Thursday, April 15, 2010

Tea Party and Health Reform

Yvonne Abraham, a columnist for the Boston Globe, attended the Tea Party gathering yesterday on the Boston Common. Abraham reported a fascinating interview with Donna Tripp, a 55 year old Massachusetts resident. In what follows, I've interspersed my comments in italics:
Like everybody else at the rally yesterday, Tripp hates, hates, hates the health care overhaul recently signed into law.

"This country is taking a hard right turn for socialism,’’ she said. “I don’t want to be told to buy a service I don’t want. America is about freedom of choice."

Tripp, 55, already lives in a state that requires everybody to buy health insurance, but she refuses to do it.
As I've discussed in previous posts (here, here , and here), the cumbersome and confusing requirement that individuals acquire insurance or pay a penalty is actually a tax in drag. We in the U.S. are so averse to taxation that Massachusetts (2006) and the federal government (2010) chose not to finance the quest for universal coverage through a general tax. The mandate isn't a requirement to purchase a consumer good - it's an awkward effort to create a public funding stream without making it obvious that it's really a form of taxation. As I've said before, unless one opposes universal access to coverage, the alternative to the mandate as some form of single payer tax. Donna Tripp knows this and doesn't evade the issue!
"I’m healthy," she said. When her husband went to Canada for prostate cancer treatment five years ago, they paid $25,000 out of pocket.

But what if she got really sick — if she needed, say, heart bypass surgery, which could cost more than $100,000?

"I’d mortgage my house,’" she said. And if that wasn’t enough?

"I guess I’d die," she said. "But under our Constitution, I should be able to take that risk."
Donna Tripp deserves credit for being consistent! She understands and accepts the consequences of choosing to be uninsured. Of course, when the need for bypass surgery or a potentially curable cancer actually emerged, Ms. Tripp might feel differently. But she instructs us in advance to respond - "Donna, we'll miss you, but it was your choice!"
More likely, Tripp would get her treatment, and if she couldn’t afford to pay for it, the rest of us would pick up the tab.

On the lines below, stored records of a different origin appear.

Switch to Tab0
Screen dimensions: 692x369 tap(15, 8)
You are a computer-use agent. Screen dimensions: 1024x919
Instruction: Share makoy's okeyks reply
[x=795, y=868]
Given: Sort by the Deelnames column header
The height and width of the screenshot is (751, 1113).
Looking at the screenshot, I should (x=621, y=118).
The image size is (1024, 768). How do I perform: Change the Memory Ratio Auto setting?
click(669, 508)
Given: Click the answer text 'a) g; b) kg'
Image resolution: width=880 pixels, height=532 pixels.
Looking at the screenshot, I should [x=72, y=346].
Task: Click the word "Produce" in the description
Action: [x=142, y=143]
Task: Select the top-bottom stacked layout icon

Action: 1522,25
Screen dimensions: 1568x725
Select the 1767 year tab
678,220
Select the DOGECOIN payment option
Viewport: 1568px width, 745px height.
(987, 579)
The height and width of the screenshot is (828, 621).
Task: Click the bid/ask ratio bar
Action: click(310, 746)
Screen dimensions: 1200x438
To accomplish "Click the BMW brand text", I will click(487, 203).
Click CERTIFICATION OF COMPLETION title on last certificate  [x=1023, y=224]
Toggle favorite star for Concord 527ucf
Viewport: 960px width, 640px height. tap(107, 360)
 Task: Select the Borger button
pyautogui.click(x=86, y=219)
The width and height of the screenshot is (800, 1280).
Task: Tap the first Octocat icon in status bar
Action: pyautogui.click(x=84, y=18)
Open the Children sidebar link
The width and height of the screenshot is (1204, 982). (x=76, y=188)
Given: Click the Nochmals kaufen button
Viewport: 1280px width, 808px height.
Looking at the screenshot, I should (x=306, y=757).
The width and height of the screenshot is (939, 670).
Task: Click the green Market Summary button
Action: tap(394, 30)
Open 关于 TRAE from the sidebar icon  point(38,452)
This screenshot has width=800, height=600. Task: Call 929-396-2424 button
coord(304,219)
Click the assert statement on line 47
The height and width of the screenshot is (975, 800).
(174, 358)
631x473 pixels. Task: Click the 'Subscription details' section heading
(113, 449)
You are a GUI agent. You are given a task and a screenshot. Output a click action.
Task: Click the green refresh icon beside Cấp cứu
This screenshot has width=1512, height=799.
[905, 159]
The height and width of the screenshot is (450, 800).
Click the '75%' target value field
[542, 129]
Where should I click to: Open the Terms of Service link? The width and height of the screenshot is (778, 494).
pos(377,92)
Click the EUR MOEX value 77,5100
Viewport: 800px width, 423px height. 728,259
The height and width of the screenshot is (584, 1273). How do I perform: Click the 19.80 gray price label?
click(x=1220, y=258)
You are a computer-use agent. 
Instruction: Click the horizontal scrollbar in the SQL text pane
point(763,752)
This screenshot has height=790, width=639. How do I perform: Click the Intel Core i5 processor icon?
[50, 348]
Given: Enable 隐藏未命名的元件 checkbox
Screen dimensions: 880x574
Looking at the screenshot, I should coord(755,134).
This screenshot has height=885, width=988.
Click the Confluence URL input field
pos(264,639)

That’s how this country is set up: According to the preamble in the little Constitution the kind man gave me, we are all about promoting "the general Welfare."

Or maybe that’s the country we used to live in.
As a country we're not prepared to do what Donna proposes - let people sink or swim in accord with their ability to pay for health care. We're all free to refuse any proposed health care interventions, but as Yvonne Abraham points out, the Preamble of the Constitution commits "We the People of the United States, in Order to form a more perfect union [and] promote the general ordain and establish this Constitution..." As a civilized society we're finally moving towards universal health protection, which, like education, is a basic component of "general Welfare." The Declaration of Independence likewise committs us to promoting "life, liberty and the pursuit of happiness."

It's hard to pursue happiness when we're dead from a potentially curable condition!

Donna Tripp, like all Americans, is entitled to reject life saving bypass surgery. But our Constitution requires us to make medical care available to her and her fellow citizens, just as it requires us to "insure domestic Tranquility [and] provide for the common defense."